◆ **Teks Latihan**:

Ilustrasi
Banyak bank yang menolak untuk menerima penempatan deposito dari BPJS Ketenagakerjaan. Alasannya, bank-bank sedang kelebihan likuiditas.
(SPNEWS) Jakarta, Direktur Pengembangan Investasi BPJS Ketenagakerjaan Edwin Michael Ridwan Anggoro mengaku banyak bank yang menolak untuk menerima penempatan deposito dari mereka. Alasannya, bank-bank sedang kelebihan likuiditas.
Edwin menjelaskan kalau pun ada bank yang menerima, maka bunga deposito yang diberikan hanya sekitar 3 persen-3,25 persen. Hal ini sejalan dengan suku bunga acuan Bank Indonesia yang rendah, yakni 3,5 persen.
“Kalau kami tempatkan di deposito, karena likuiditas bank berlebih, maka banyak bank yang menolak deposito kami. Kalau ada bank-bank itu maunya kasih bunga rendah,” ungkap Edwin dalam rapat kerja bersama Komisi IX DPR, (30/3/2021).

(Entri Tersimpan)
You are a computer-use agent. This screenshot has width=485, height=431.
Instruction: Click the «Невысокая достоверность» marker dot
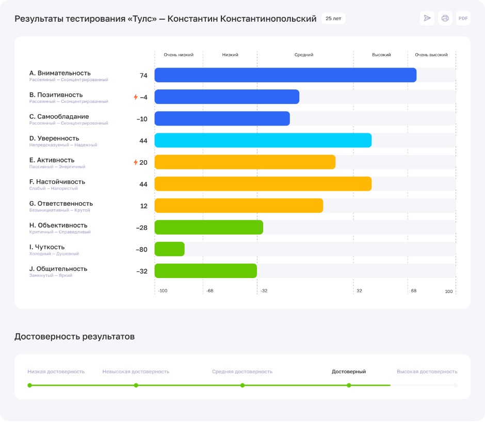coord(136,385)
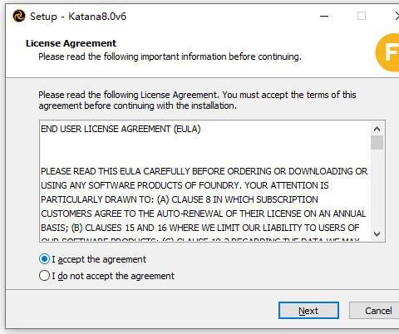
Task: Proceed with the Next button
Action: pyautogui.click(x=308, y=311)
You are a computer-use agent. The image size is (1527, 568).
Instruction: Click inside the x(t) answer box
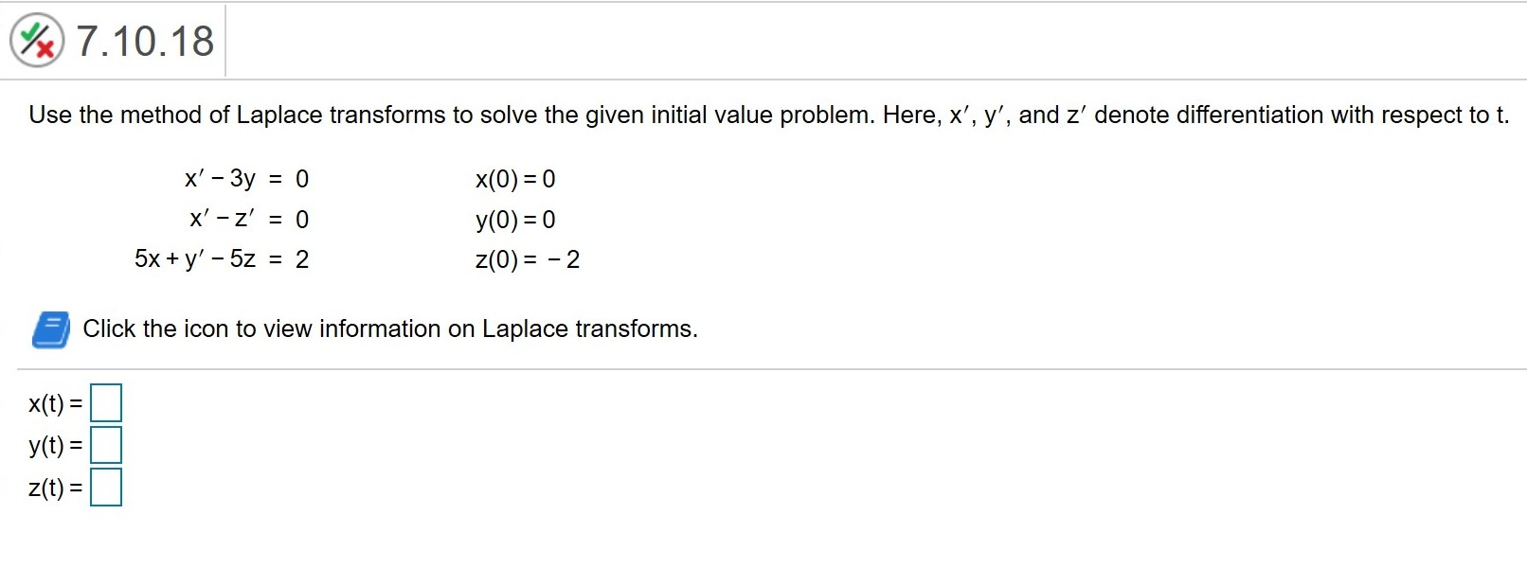[x=106, y=402]
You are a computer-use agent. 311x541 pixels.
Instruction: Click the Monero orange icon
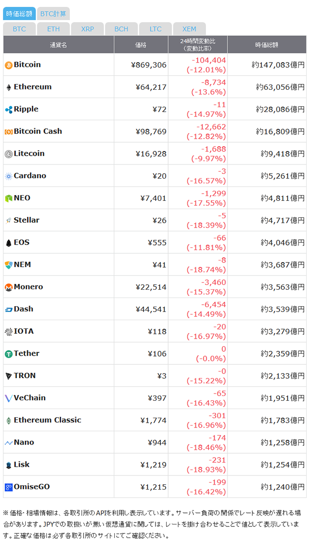(8, 287)
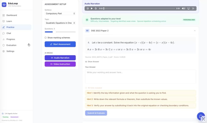The width and height of the screenshot is (207, 123).
Task: Click the double-arrow icon in audio player
Action: click(193, 8)
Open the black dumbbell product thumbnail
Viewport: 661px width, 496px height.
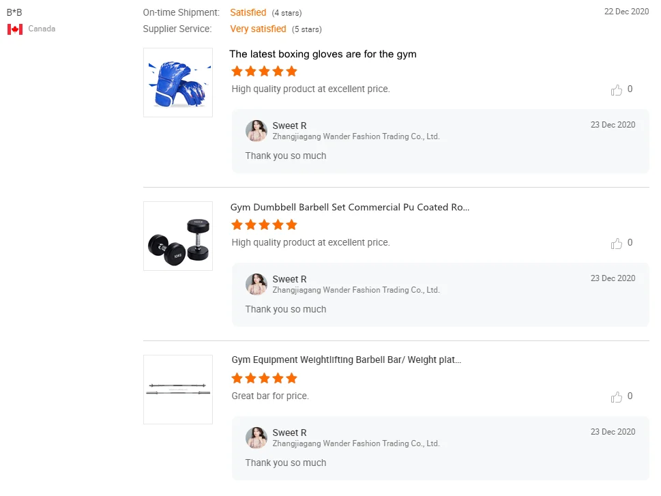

◆ **Daftar Tugas**:
[a] Tuliskan kembali bagian teks tentang deposito BPJS Ketenagakerjaan mulai dari "Edwin menjelaskan kalau" sampai dengan "yakni 3,5 persen.".
[b] Menurut teks tentang deposito BPJS Ketenagakerjaan, berapa kisaran bunga deposito yang diberikan oleh bank yang bersedia menerima penempatan tersebut?
Materi tersebut tidak memiliki kaitan dengan teks latihan.

◆ **Jawaban Tiap Tugas**:
[a]
Edwin menjelaskan kalau pun ada bank yang menerima, maka bunga deposito yang diberikan hanya sekitar 3 persen-3,25 persen. Hal ini sejalan dengan suku bunga acuan Bank Indonesia yang rendah, yakni 3,5 persen.

[b] Sekitar 3 persen hingga 3,25 persen.